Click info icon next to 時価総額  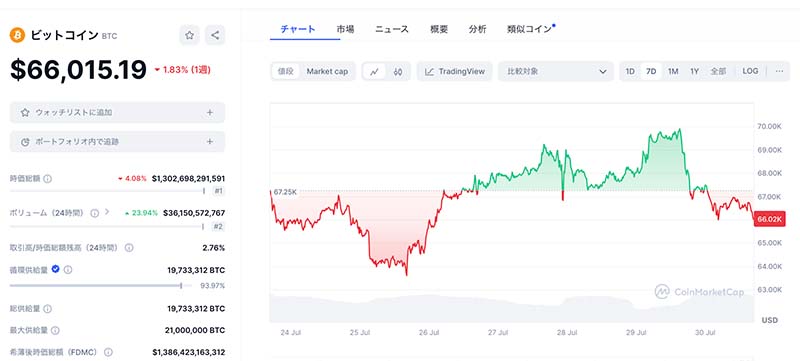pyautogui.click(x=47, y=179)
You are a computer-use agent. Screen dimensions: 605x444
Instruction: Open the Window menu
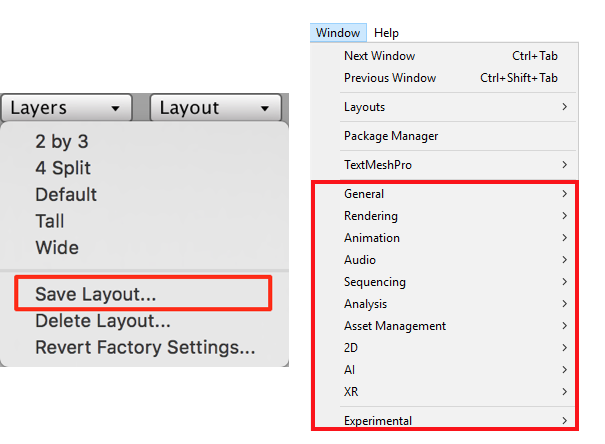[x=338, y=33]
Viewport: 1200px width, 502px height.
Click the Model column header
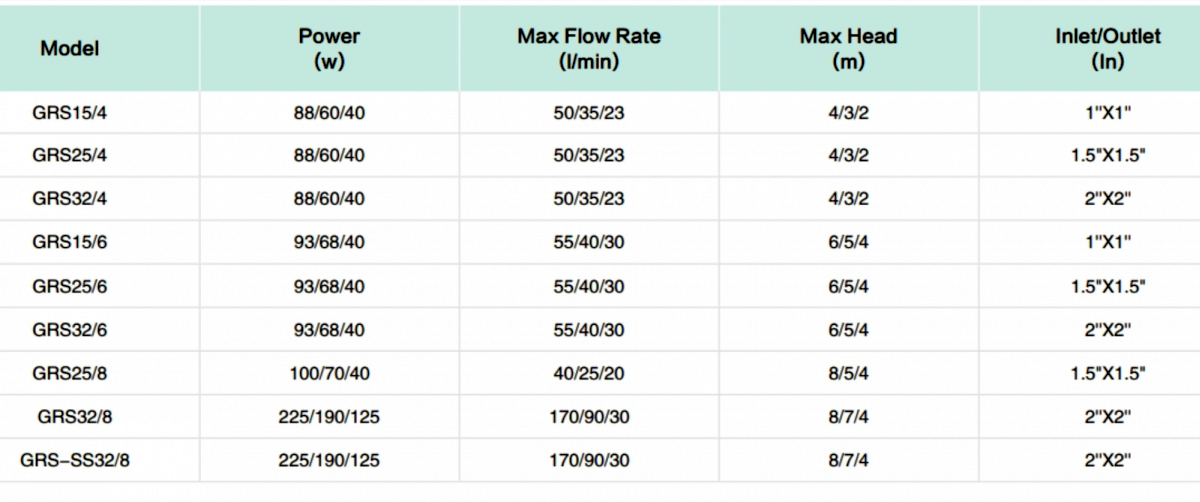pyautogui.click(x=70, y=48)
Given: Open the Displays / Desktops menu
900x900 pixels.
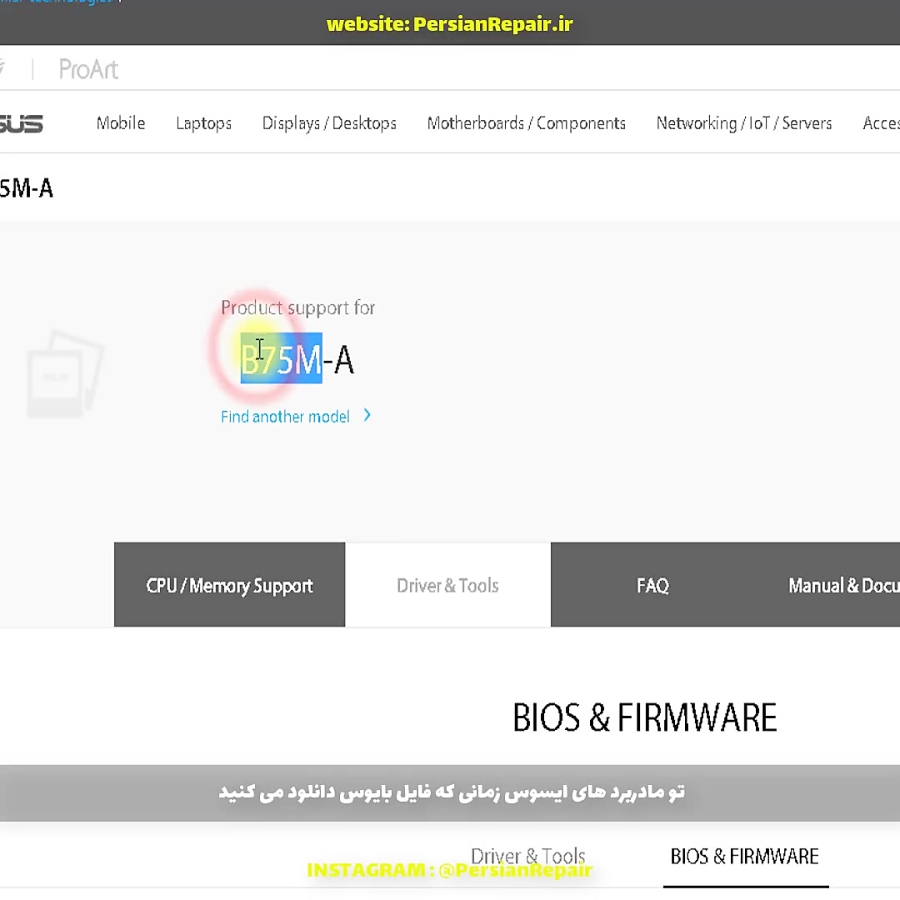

AIM OF THE EXERCISE: Rewrite the rows in the stretch from the line containing "Viewport: 1200px width, 502px height." through the end of the rows, replacing "Model" with "Price" and leaving everything else unchanged. Omit the pictures from your answer.

OUTPUT BELOW:
Viewport: 1200px width, 502px height.
Click the Price column header
pyautogui.click(x=70, y=48)
Given: Open the Displays / Desktops menu
900x900 pixels.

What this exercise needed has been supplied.